Without naming Donald Trump, Biden made a reference to the president’s tweet earlier on Friday, in which he wrote that “when the looting starts, the shooting starts.”
“This is no time for incendiary tweets. This is no time to encourage violence,” Biden said.
Trump later tried to clarify the remark, writing on Twitter that “Looting leads to shooting, and that’s why a man was shot and killed in Minneapolis on Wednesday night – or look at what just happened in Louisville with 7 people shot. I don’t want this to happen, and that’s what the expression put out last night means. It was spoken as a fact, not as a statement.
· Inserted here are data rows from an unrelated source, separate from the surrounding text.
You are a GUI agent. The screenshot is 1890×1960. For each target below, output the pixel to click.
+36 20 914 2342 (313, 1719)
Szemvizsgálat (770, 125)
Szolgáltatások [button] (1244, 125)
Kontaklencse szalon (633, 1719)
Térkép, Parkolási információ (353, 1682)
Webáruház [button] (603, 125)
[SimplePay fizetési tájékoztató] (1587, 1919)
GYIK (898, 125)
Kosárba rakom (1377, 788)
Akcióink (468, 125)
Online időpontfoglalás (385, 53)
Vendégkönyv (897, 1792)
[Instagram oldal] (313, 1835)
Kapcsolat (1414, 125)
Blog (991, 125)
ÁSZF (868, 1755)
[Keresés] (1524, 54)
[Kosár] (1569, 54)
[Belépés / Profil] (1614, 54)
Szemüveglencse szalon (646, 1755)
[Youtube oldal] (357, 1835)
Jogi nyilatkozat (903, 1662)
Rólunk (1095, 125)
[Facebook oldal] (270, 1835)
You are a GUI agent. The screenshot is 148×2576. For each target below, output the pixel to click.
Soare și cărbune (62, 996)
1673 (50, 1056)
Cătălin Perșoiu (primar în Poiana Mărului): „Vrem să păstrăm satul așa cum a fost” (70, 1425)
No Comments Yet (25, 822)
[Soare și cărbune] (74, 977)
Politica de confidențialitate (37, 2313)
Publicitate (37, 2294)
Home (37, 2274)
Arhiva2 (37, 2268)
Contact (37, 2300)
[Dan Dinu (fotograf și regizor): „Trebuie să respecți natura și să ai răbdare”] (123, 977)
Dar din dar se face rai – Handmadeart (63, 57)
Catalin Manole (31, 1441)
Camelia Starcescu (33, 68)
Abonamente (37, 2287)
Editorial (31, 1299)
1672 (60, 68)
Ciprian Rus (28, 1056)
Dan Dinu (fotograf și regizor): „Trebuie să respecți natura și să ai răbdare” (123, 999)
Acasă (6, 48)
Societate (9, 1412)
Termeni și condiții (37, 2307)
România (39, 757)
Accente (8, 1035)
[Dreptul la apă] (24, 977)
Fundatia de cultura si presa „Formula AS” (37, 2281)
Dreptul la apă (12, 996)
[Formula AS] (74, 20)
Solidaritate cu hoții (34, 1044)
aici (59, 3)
It’s very simple, nobody should have any problem with this other than the haters, and those looking to cause trouble on social media. Honor the memory of George Floyd!”
Biden said that he had talked to members of Floyd’s family earlier on Friday.
Twitter slapped a label on Trump’s earlier tweet for violation of its rules against glorifying violence.
Former President Barack Obama also weighed in on the furor over Floyd’s death, issuing a statement in which he said, “This can’t be ‘normal’ in 2020 America. It can’t be ‘normal.’ If we want our children to grow up in a nation that lives up to its highest ideals, we can and must be better.”